An instant bond, deepened by the natural process of breastfeeding. The newborn baby bubble is blissful. You've never felt love like this, or more connected to your partner.
At least that's the expectation. But pregnancy, birth and early parenthood is far from easy and rarely goes to plan.
Silje Andersen-Cooke expected she would be welcoming a new baby to the family - not three. She became consumed by anxiety when told she was having triplets.
The mother already had a toddler, and lived in a two-bedroom rental. How could her body and finances possibly cope, especially during COVID and a cost-of-living crisis?
The missed signs
Ms Andersen-Cooke did not meet her babies until nine hours after giving birth. Her partner stayed with the triplets at Royal Prince Alfred Hospital's neonatal intensive care unit, leaving Ms Andersen-Cooke alone because of COVID restrictions.
"I was by myself in a single room and I was in so much pain, just pressing the button, trying to get someone to come see me. I was curled up and I couldn't even talk," she said.
"I'm just in so much pain, all by myself in a room and I haven't met my babies yet and I would not wish that upon anybody. It was awful. It's traumatising to even think about it again."
After only five days, Ms Andersen-Cooke and her partner were sent home, leaving their babies in intensive care.
"It's the most unnatural feeling leaving your babies in somebody else's care if you've just given birth to them.
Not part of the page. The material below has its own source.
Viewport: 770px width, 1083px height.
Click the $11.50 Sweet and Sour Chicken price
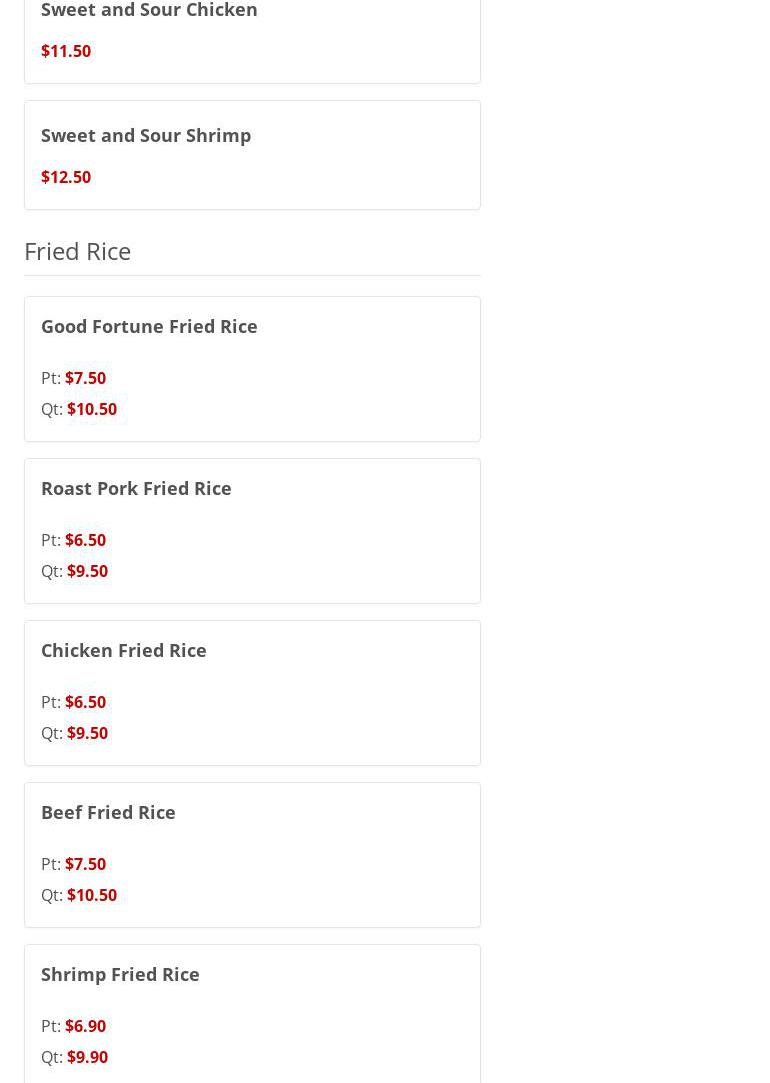(66, 51)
They're so vulnerable," she said.
"You cannot ever prepare yourself to do that, to walk away, and I wish there was more support to help me through that time."
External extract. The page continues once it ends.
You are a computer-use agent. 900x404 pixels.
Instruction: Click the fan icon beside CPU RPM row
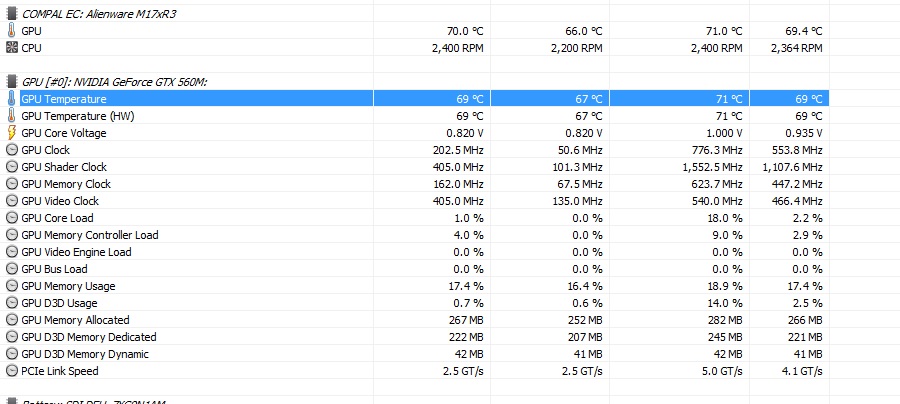pyautogui.click(x=11, y=48)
Once the triplets were home, Ms Andersen-Cooke's anxiety peaked - especially at night.
"Any time a baby would cry during the night, I'd get really panicked and my body would just freeze," she said.
"I had lots of really intrusive thoughts, like just letting go of the pram."
She was visited by a public health nurse, but not screened for signs of postnatal depression or anxiety.
Eventually, Ms Andersen-Cooke was able to see a psychologist, but still struggled to make appointments because leaving the house with three babies was so hard.
A 2019 study found one in five mothers and one in 10 fathers struggled with their mental health from conception to a year after birth, Perinatal Wellbeing Centre chief executive Dr Yvonne Luxford said.
Since COVID and the bushfires, anxiety has skyrocketed in young people and so has demand for the perinatal centre, Dr Luxford said.
Ms Andersen-Cooke, her partner and four children have since moved to Canberra.
An ACT Health spokesperson said birth parents in the public system were formally screened multiple times before and after giving birth for mental health problems.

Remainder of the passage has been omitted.